This is a package for supporting selenium in Scrapy, also this package is a module in Gerapy.
pip3 install gerapy-selenium
You can use SeleniumRequest
to specify a request which uses selenium to render.
For example:
yield SeleniumRequest(detail_url, callback=self.parse_detail)
And you also need to enable SeleniumMiddleware
in DOWNLOADER_MIDDLEWARES
:
DOWNLOADER_MIDDLEWARES = {
'gerapy_selenium.downloadermiddlewares.SeleniumMiddleware': 543,
}
Congratulate, you've finished the all of the required configuration.
If you run the Spider again, Selenium will be started to render every web page which you configured the request as SeleniumRequest.
GerapySelenium provides some optional settings.
You can directly use Scrapy's setting to set Concurrency of Selenium, for example:
CONCURRENT_REQUESTS = 3
Some website will detect WebDriver or Headless, GerapySelenium can pretend Chromium by inject scripts. This is enabled by default.

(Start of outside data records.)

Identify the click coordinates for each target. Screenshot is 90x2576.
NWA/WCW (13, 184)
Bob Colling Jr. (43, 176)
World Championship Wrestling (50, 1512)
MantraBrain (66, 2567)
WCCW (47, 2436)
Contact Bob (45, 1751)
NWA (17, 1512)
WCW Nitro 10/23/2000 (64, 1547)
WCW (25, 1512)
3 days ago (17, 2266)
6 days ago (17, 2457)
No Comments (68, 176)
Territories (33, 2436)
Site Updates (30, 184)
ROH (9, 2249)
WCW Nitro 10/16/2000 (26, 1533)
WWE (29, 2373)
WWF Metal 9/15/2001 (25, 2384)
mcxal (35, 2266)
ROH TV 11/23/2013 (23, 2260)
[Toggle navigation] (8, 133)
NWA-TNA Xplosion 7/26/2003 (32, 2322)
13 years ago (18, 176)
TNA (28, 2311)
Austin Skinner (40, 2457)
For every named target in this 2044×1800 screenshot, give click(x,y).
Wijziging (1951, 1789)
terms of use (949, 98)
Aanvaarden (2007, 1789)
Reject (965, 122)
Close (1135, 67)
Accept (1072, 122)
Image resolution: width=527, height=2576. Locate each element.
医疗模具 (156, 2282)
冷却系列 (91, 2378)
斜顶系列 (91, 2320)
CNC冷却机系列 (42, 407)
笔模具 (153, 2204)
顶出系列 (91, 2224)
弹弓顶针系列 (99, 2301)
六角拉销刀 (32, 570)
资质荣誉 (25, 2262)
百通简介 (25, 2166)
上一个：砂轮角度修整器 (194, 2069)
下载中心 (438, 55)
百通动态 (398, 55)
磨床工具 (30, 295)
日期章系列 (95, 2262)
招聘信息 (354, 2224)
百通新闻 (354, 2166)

You can close it if website does not detect WebDriver to speed up:
GERAPY_SELENIUM_PRETEND = False
Also you can use pretend
attribute in SeleniumRequest
to overwrite this
configuration.
By default, Selenium will log all the debug messages, so GerapySelenium configured the logging level of Selenium to WARNING.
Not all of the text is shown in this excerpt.